--- What to produce ---
Return every line of the entries below that contains the string "Task".

### Input data

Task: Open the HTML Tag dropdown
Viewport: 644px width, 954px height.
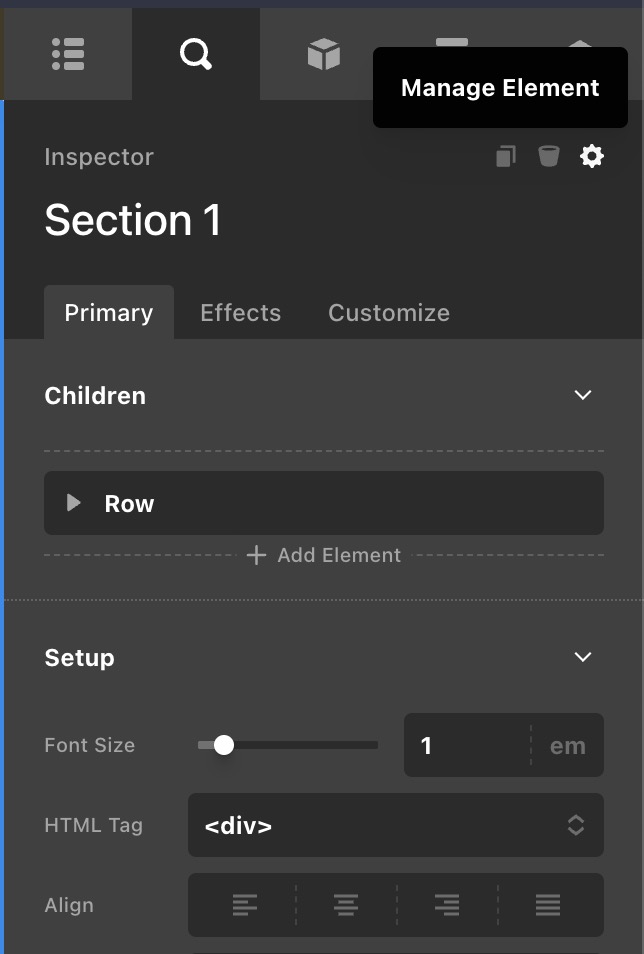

######
### Input data

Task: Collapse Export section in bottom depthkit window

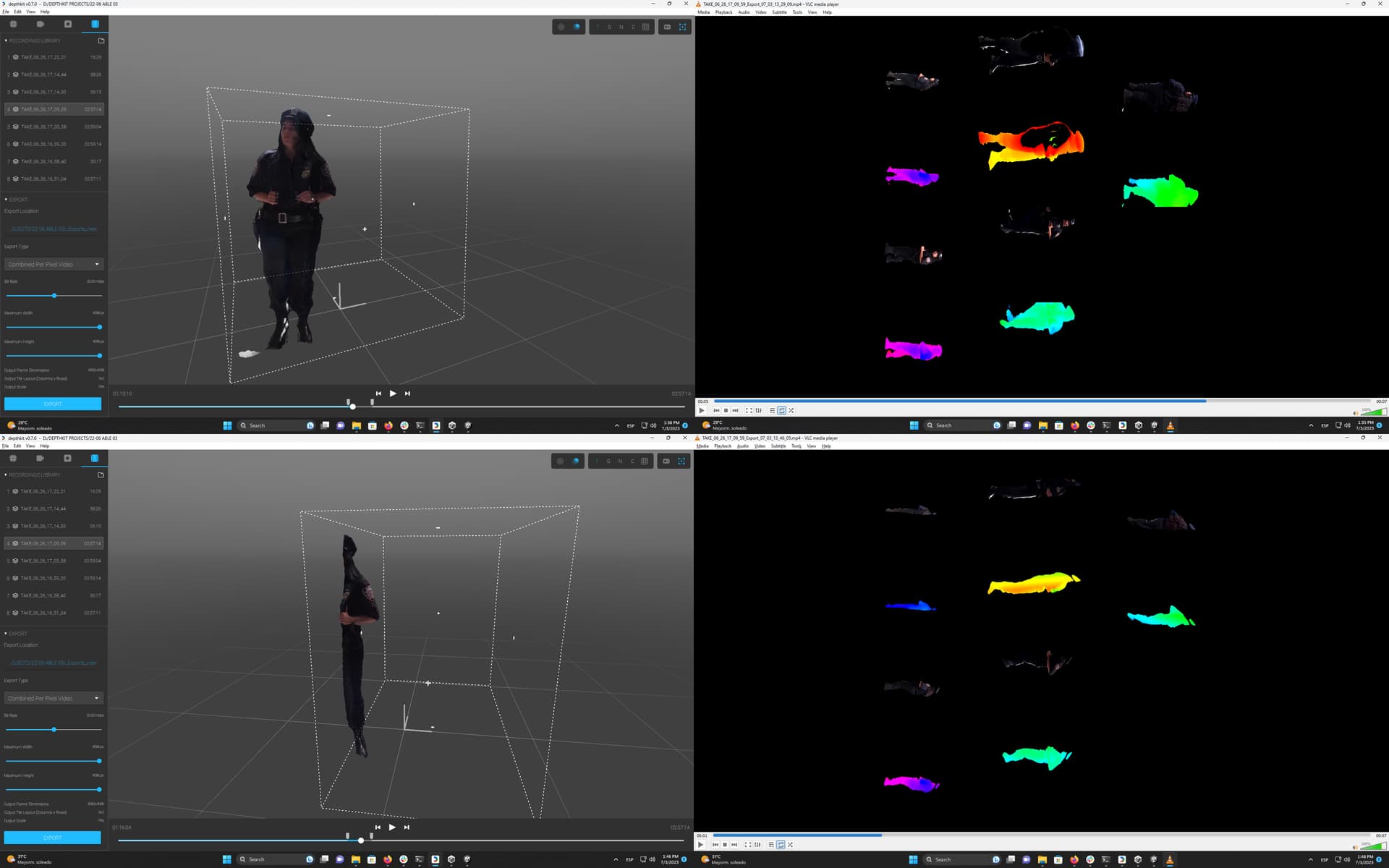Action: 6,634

######
### Input data

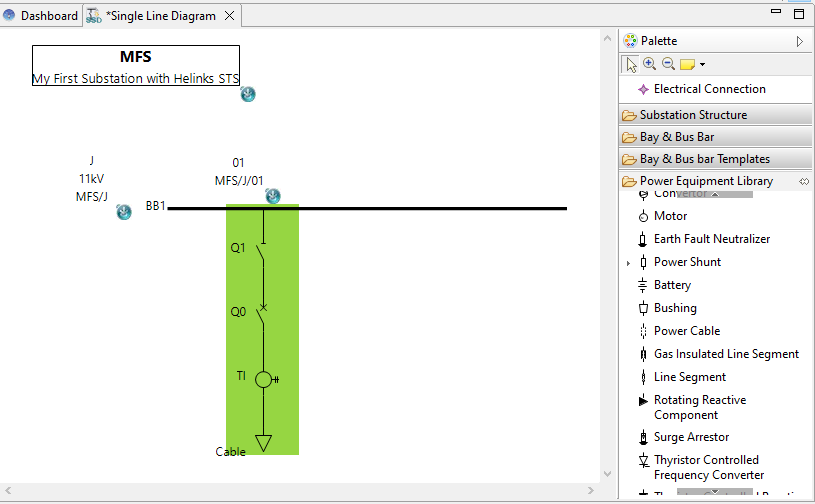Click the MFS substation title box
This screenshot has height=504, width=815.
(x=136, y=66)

######

--- Solution to the exercise ---
Task: Open the HTML Tag dropdown
Task: Collapse Export section in bottom depthkit window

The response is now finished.